More interesting than any of these cases is an earlier one fully recorded in a little book published in 1651, “Newes from the Dead, or a true and exact narration of the miraculous deliverance of Anne Greene, who being executed at Oxford, December 14, 1650, afterwards revived, and by the care of certain Physitians there is now perfectly recovered. Together with the manner of her suffering, and the particular means used for her recovery. Written by a Scholler in Oxford for the satisfaction of a friend who desired to be informed concerning the truth of the businesse. Whereunto are prefixed certain Poems casually written upon that subject.”

One of the poems is by “Chris. Wren, Gent. Com. of Wad. Coll.”

Anne Greene was convicted of killing her newly-born child, but it is open to doubt whether the child was born alive. This is the account of the execution: “She was turned off the ladder,[206] hanging by the neck for the space of almost half an houre, some of her friends in the meantime thumping her on the breast, others hanging with all their weight upon her legs, sometimes lifting her up, and then pulling her doune again with a sudden jerk, thereby the sooner to despatch her out of her pain; insomuch that the Under-sheriff fearing lest thereby they should break the rope forbad them to do so any longer.”

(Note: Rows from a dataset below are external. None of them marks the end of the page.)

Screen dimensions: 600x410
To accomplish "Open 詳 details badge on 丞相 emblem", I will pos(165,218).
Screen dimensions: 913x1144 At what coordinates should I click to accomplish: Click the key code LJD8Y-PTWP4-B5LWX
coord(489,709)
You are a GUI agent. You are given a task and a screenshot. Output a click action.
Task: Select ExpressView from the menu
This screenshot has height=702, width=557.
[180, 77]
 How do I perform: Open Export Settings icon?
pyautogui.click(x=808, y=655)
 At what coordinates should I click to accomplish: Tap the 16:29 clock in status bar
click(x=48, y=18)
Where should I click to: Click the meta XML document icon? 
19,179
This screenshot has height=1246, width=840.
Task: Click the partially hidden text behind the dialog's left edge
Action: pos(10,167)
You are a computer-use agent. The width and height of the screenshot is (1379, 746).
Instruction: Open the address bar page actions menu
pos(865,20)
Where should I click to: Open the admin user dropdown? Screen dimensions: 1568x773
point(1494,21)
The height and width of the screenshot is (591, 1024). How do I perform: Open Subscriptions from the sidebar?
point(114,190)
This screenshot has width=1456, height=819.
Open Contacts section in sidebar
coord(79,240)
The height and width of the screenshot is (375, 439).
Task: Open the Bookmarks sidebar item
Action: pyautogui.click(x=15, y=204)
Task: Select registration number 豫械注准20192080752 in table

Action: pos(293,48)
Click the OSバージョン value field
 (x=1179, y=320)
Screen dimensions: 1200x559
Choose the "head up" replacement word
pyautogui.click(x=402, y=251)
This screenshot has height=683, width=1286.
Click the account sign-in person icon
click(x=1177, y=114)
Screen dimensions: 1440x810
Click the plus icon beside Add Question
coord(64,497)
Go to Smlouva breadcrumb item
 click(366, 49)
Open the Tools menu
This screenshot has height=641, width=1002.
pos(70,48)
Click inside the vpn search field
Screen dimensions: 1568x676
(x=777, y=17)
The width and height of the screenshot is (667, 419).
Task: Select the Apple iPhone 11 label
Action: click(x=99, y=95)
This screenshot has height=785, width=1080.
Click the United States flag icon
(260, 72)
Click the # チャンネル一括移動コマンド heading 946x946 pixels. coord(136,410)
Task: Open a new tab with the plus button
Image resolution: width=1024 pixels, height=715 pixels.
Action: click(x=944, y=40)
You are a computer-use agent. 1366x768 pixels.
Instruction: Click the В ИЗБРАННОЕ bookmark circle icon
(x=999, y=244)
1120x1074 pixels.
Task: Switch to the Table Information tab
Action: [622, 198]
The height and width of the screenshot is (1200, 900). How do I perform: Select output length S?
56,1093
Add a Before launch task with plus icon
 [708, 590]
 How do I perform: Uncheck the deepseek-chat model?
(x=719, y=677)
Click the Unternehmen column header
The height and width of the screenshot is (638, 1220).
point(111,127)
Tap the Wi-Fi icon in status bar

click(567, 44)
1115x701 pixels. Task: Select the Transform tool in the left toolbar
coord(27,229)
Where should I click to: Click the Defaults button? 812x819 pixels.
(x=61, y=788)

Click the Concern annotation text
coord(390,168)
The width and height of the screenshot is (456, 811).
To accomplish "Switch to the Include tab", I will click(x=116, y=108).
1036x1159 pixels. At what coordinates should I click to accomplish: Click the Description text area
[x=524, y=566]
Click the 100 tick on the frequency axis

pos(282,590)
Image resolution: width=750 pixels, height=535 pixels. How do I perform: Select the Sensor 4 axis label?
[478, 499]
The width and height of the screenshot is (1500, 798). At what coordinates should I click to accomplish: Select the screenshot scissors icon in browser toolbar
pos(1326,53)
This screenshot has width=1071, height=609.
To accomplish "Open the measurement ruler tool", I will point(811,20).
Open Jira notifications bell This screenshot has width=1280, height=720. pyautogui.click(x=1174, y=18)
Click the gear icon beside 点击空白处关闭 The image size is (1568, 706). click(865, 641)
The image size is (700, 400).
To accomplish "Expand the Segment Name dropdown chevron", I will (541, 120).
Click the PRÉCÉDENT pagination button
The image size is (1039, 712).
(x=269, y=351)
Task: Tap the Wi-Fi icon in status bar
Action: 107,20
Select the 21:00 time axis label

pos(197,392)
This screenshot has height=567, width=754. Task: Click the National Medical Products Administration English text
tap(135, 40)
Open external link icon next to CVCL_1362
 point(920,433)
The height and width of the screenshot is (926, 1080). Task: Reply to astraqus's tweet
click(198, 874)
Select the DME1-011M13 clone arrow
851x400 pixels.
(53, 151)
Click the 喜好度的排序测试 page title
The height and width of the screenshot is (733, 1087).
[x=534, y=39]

The body was carried in a coffin into a private house, and showing signs of life, “a lusty fellow that stood by (thinking to do an act of charity in ridding her out of the small reliques of a painfull life) stamped several times on her breast and stomach with all the force he could.” Dr. Petty, the Professor of Anatomy, coming in with another, they set themselves to recover her. They bled her freely, and put her into bed with another woman. After about two hours she could speak “many words intelligible.” On the 19th (having been hanged on the 14th) she was up; within a month she was recovered, and went to her friends in the country, taking her coffin with her.

On June 19, 1728, Margaret Dickenson was hanged at Edinburgh. After hanging for the usual time, the body was cut down, put into a coffin, and so into a cart for carriage to the place of interment. The man in charge of the cart stopped in a village to drink, and while so engaged, saw the lid of the coffin move: at last the woman sat up in her coffin. Most of those present fled in terror, but a gardener, who happened to be there, opened a vein. Within an hour Margaret was put to bed, and on the next day walked home. The story is told in the “Newgate Calendar” of 1774, with a picture of Margaret sitting up in her coffin.

These cases, astounding as they are, are eclipsed by one known only by the barest statement of the fact. In the 28th of Henry III. (1264) a woman, Ivetta de Balsham, was, for some felony, hanged at three o’clock one afternoon. She was let down from the gallows at sunrise the next morning, and found to be alive. A pardon was granted to her. The date of the pardon is August 16th, and the execution must have taken place some time before this date. But even if Ivetta was hanged on midsummer day she must have been hanging twelve long hours.[207]

1712. December 23. Richard Town was executed at Tyburn. Being bankrupt, he absconded, and was apprehended, having twenty guineas and other money in his possession (Montague, “The Old Bailey Chronicle,” i. 69-70).